The Southern Cultivator is a defunct agrarian publication in the Southern United States.

History
The journal was started by J. W. Jones and W. S. Jones in Augusta, Georgia in 1843. Its publication started prior to De Bow's Review, which was established three years later, in 1846. Indeed, the Southern Cultivator has been said to be "the Confederacy's oldest, strongest, and intellectually most impressive agricultural journal." Its editors were Dennis Redmond and Charles Wallace Howard. Its publisher was J. P. Harrison.

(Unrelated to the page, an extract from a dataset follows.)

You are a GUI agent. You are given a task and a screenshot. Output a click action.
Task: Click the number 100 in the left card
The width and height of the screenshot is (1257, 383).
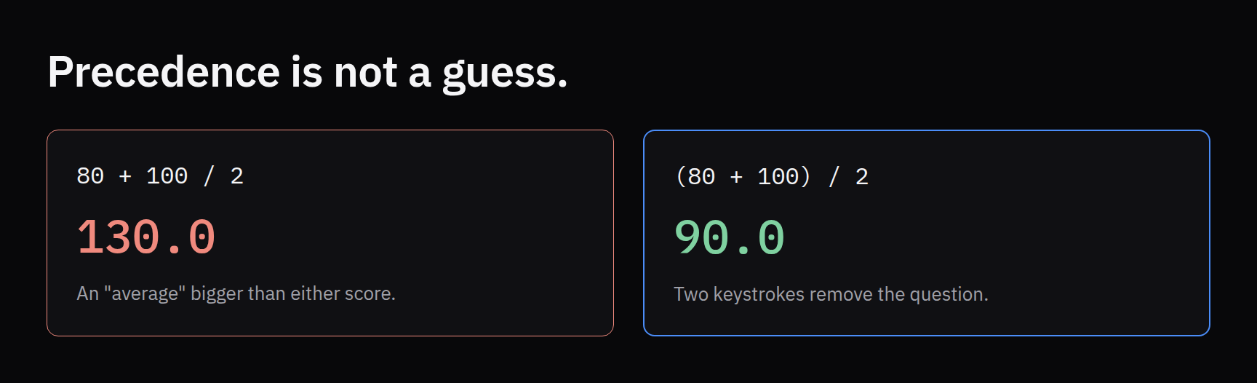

Southern Cultivator was published twice a month. After the American Civil War of 1861-1865, its offices moved to Athens, Georgia. It was then moved to Atlanta. It later absorbed other similar publications, including the Dixie Farmer. The journal ceased publication in 1872.

Content
The primary readership of the journal was Southern planters. As a result, much of the content focused on agricultural matters. However, it also published articles about politics, education and literature. Indeed, the byline read, "Devoted to Southern Agriculture, Designed to improve the Mind, and Elevate the Characters of the Tillers of the Soil, and to Introduce a More Enlightened System of Culture.".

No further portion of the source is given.